Growth phenotype and cell viability of the WT, ΔcopI mutant, and copA mutant grown with increasing copper concentrations. (A) Cells were grown in the dark with aerobic respiration (Res) (1.6 to 300 µM CuSO₄) or anaerobically by PS (1.6 to 80 µM CuSO₄) on plates for 48 h at 28°C prior to photography. (B) Copper tolerance was assayed for the WT, copA, and ΔcopI strains. Cells (initial optical density at 680 nm [OD₆₈₀], 0.02) were grown in liquid by Res or by PS in the presence of different CuSO₄ concentrations, and absorbance at 680 nm was measured after 24 h.

FIG 5

(A) Expression level of CopA and CopI in different genetic backgrounds. Equal amounts of proteins from WT CopAH₆, ΔcopI CopAH₆, and copA mutants were analyzed by Western blotting using the HRP-HisProbe. (B) Absorption spectra of total pigment extracts from WT, ΔcopI, and copA cells grown in malate or with 100 µM CuSO₄. Pigments were extracted from the same amount of cells (1 OD₆₈₀ unit). (C) Copper-dependent release of coproporphyrin III in the culture medium of grown cells.

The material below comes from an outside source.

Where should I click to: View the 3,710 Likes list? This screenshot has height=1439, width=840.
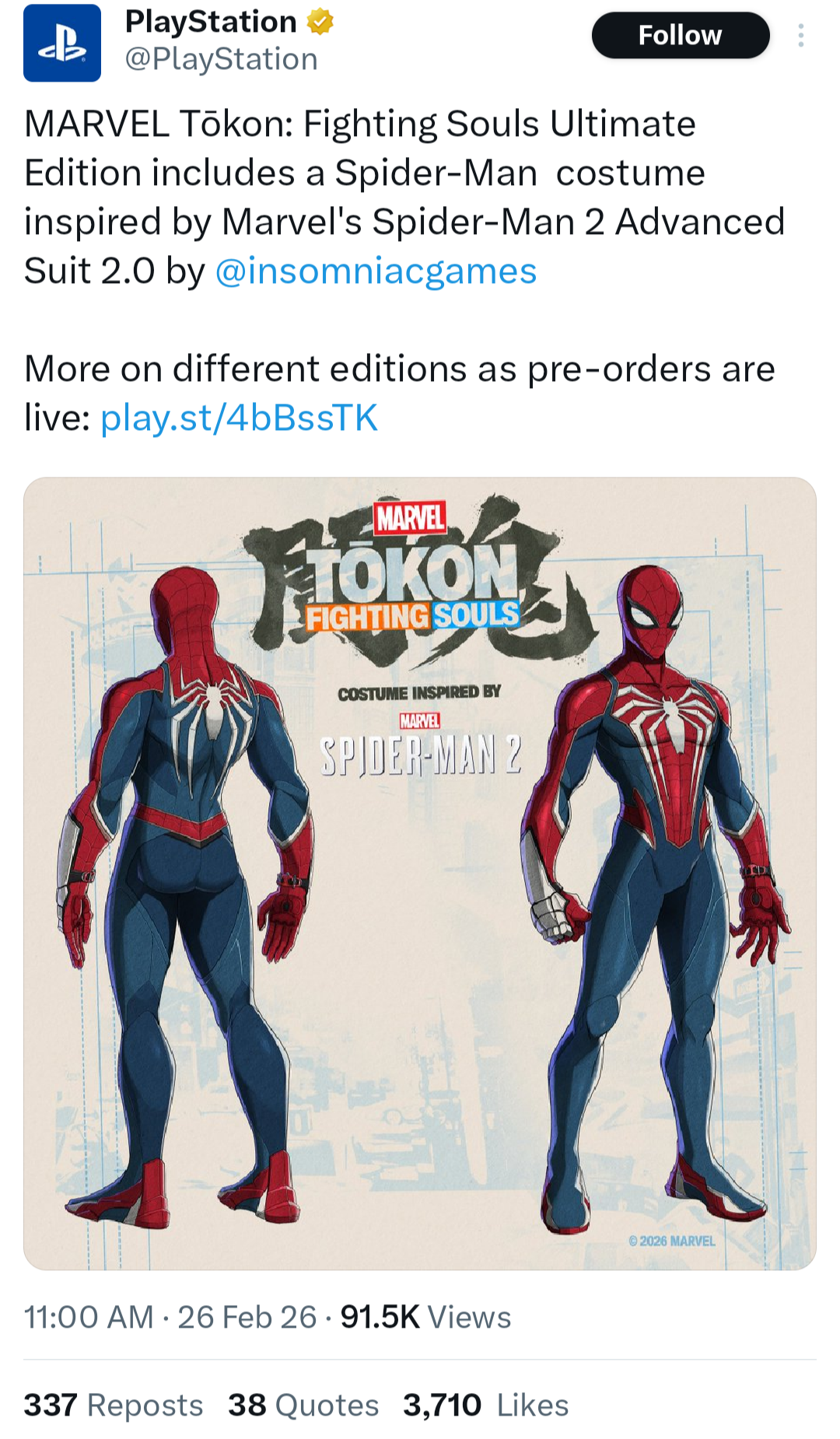[486, 1406]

Phenotype of the ΔcopI mutant in comparison with the WT and the copA mutant grown in liquid malate or malate supplemented with 20 µM CuSO₄. Cultures were centrifuged to reveal the presence of the UV-fluorescent pigment identified previously as coproporphyrin III (25) only in the spent medium of the copA mutant grown in the presence of 20 µM CuSO₄. (D) Comparison of the amount of photosystem (RC-LH) in the solubilized membrane fractions of the WT, ΔcopI, and copA strains. Equal amounts of DDM-solubilized membranes were separated on 3-to-12% gradient BN-PAGE.

FIG 6

(A) cbb₃ oxidase in-gel activity assay on BN-PAGE gradient. DAB staining was used to detect the cbb₃ oxidase activity. (B) Detection of cbb₃ subunits by Western blotting. The cbb₃ CcoN, CcoO, and CcoP subunits were revealed in these membranes using specific antibodies raised against these subunits. (C) Detection of c-type cytochromes. The c-type cytochromes were revealed in the presence of TMBZ. For both panels B And C, equal amounts of membrane proteins from the WT and mutants were separated on 12% SDS–PAGE.

FIG 7

(A) Succinate dehydrogenase (SDH) in-gel activity assay. The membranes on BN-PAGE assayed for cbb₃ oxidase (Fig. 6A) were subsequently assayed for SDH activity. (B) Difference (reduced minus oxidized) spectra of WT, ΔcopI, and copA membranes from cells grown in 1.6 µM (red) or 100 µM (blue) CuSO₄. ΔccoN and ΔccmF strains were grown only in 1.6 µM CuSO₄. (C) Difference spectra of total fractions from WT grown in the presence of increasing copper concentrations.

FIG 8

Difference in total b- and c-type cytochrome content between ΔcopI and copA mutants. Difference (reduced minus oxidized) spectra of total fractions from ΔcopI (A) and copA (B) grown microaerobically in the presence of increasing copper concentrations are shown.